Furthermore, since the molded heat exchanger tube is assembled with a joint that has a sealing part with a packing or O-ring,
It has the great advantage of being easy to disassemble, clean and assemble, and because each row of parallel units can be disconnected during operation by operating a valve and disassembled and inspected and cleaned, it can be used even in areas that get dirty easily.

〔Effect of the invention〕

Since the present invention is as described above, it is particularly suitable as a heat transfer tube for heat exchangers that require high performance, such as compact gas-to-gas heat exchangers, and can be used as a heat exchanger tube for other heat exchangers as necessary. It is also commonly used for heat exchanger tubes.

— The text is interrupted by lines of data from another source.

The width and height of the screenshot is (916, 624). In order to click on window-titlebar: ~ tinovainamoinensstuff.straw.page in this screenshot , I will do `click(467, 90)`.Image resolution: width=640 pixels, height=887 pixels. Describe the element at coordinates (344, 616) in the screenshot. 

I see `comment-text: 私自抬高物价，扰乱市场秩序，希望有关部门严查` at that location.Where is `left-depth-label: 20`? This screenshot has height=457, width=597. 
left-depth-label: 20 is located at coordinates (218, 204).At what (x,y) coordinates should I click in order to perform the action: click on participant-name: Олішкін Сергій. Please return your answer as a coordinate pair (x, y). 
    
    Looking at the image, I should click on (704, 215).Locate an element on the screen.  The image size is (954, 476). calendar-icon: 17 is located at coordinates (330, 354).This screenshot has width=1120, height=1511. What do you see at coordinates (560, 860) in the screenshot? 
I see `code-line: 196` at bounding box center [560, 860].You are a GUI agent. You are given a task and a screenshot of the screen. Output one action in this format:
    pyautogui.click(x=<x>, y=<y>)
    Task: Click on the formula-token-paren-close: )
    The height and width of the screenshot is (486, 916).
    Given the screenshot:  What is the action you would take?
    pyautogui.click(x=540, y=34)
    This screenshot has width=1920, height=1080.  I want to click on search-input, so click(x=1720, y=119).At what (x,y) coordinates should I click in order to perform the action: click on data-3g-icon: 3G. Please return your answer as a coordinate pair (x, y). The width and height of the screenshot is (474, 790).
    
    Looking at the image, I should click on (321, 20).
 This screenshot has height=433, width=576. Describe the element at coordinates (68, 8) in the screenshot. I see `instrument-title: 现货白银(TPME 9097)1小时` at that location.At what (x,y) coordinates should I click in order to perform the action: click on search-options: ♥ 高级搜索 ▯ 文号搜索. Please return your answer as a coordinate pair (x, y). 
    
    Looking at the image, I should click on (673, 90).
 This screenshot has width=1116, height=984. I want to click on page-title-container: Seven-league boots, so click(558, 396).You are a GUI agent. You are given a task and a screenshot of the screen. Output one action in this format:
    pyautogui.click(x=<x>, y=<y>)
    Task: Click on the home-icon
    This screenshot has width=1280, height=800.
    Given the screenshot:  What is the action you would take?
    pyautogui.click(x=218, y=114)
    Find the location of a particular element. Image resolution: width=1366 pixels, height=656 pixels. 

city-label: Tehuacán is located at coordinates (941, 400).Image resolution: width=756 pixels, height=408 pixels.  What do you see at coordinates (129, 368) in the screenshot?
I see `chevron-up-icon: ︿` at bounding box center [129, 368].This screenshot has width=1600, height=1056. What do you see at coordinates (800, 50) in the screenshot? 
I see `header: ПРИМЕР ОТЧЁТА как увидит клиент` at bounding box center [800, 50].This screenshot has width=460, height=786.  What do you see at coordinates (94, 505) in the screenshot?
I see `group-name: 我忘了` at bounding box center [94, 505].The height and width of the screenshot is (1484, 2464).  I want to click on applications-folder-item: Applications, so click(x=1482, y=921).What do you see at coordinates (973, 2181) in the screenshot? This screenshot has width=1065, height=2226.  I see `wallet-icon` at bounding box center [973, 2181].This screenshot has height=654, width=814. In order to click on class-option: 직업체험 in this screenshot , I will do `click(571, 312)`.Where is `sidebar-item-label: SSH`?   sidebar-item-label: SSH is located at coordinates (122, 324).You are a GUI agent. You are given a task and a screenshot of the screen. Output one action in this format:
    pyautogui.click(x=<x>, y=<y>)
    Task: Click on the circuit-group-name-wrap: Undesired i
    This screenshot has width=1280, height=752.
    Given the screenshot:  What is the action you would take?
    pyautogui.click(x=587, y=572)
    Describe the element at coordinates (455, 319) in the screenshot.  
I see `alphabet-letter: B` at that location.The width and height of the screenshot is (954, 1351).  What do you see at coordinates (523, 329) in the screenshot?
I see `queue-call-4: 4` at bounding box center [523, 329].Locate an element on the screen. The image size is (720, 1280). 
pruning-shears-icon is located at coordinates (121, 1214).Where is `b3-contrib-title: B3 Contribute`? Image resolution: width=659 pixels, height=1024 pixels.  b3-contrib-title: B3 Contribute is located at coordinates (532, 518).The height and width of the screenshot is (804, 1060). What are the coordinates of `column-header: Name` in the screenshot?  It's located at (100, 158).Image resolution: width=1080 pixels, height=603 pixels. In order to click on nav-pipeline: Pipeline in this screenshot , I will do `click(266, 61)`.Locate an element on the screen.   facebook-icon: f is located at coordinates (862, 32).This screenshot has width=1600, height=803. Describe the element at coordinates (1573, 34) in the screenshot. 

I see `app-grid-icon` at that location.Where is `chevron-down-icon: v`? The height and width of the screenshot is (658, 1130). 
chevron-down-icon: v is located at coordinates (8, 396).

[Brief explanation of drawings]

FIG. 1 is a perspective view of a part of a heating tube formed by processing a thin plate, FIG. 2 is a perspective view of an example of the heat exchanger tube of the present invention formed by processing the heating tube of FIG. 1, and FIG. Fig. 4 is a front view of the heating tube shown in Fig. 1, Fig. 4 is a front view of the heat exchanger tube shown in Fig. 2, and Fig. 5 is a sectional view showing the state in which the cap is attached to the cylindrical end of the heat transfer tube shown in Fig. 4. , 6th I2! 5 is a cross-sectional view showing a modification of FIG. 5, FIG. 7 is a front view of another example of the heat exchanger tube of the present invention, and FIG. 8 is a front view of a part of the same example.

Claims (1)

[Scope of Claims] 1. A pleated tube is constructed by bending a thin plate alternately inside and out into a V-shape or a V-shape with rounded corners and winding it into a tube, and sealing the seams. The area from the bottom of the valley to the vicinity of the top is deformed to an appropriate width, sealed and sealed, and the top beyond that is pressed and bent smoothly to form a cylindrical end slightly smaller than the outer diameter of the pleated tube, and then A fine pitch deep pleated heat exchanger tube characterized by being inserted into a mouthpiece having an outer diameter slightly larger than or equal to the outer diameter of the pleated tube and then brazed or welded. 2. The fine pitch deep pleat type heat transfer tube according to claim 1, wherein both the inner and outer heat transfer surfaces are knurled. 3. The fine pitch deep pleat type heat exchanger tube according to claim 1, wherein either the inner or outer surface of the heat transfer surface is knurled.